__EXERCISE DIRECTIONS__
Write out all the rows below again with "GUI agent" switched to "interface assistant" and nothing else changed. Leave the pictures out.

(Rows from a dataset)

####

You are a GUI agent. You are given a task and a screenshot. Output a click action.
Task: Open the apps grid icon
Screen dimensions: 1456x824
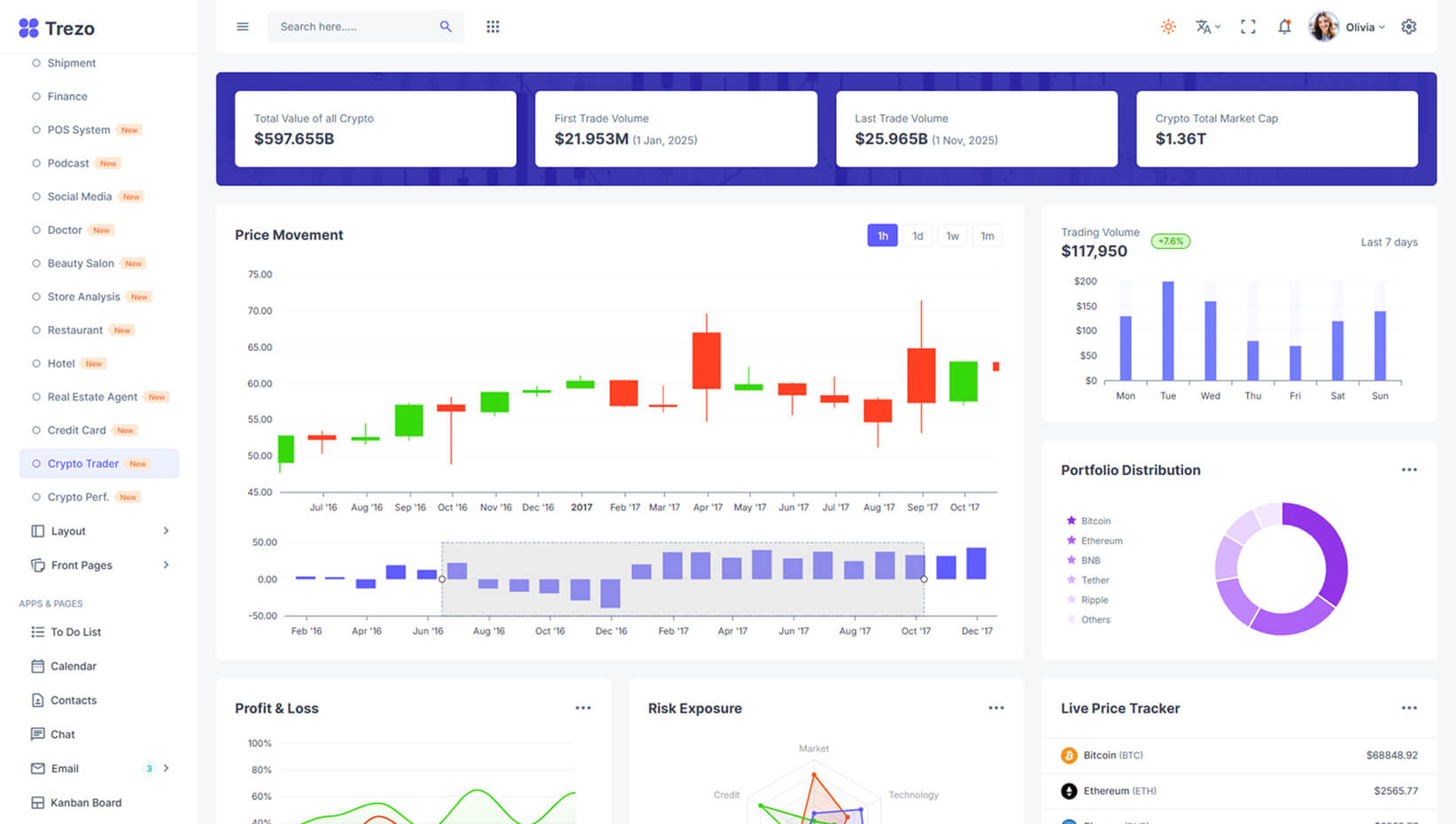coord(493,27)
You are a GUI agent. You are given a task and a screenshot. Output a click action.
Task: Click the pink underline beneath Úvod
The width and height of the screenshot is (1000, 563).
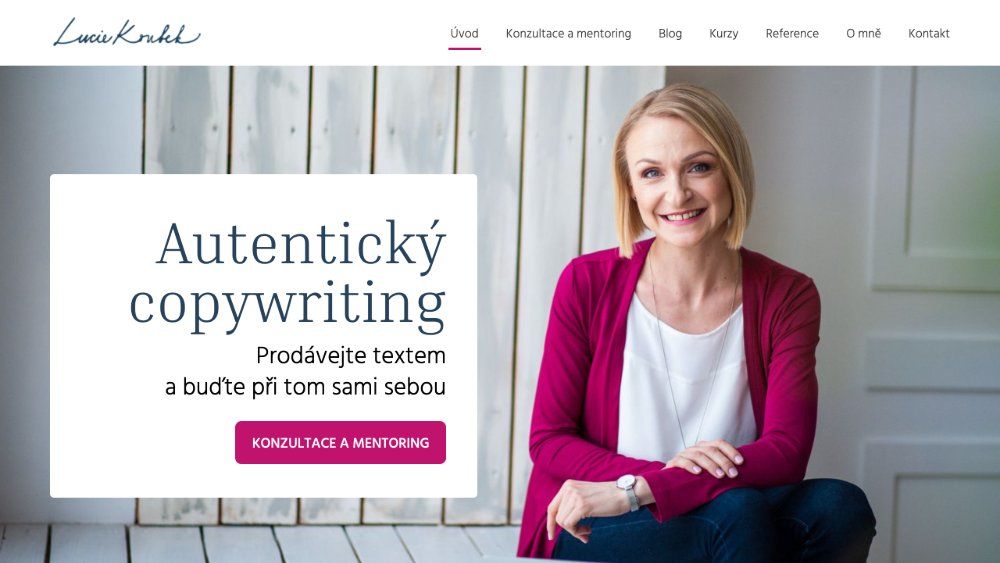click(x=464, y=48)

####

__EXERCISE RESULT__
You are a interface assistant. You are given a task and a screenshot. Output a click action.
Task: Open the apps grid icon
Screen dimensions: 1456x824
coord(493,27)
You are a interface assistant. You are given a task and a screenshot. Output a click action.
Task: Click the pink underline beneath Úvod
The width and height of the screenshot is (1000, 563).
click(x=464, y=48)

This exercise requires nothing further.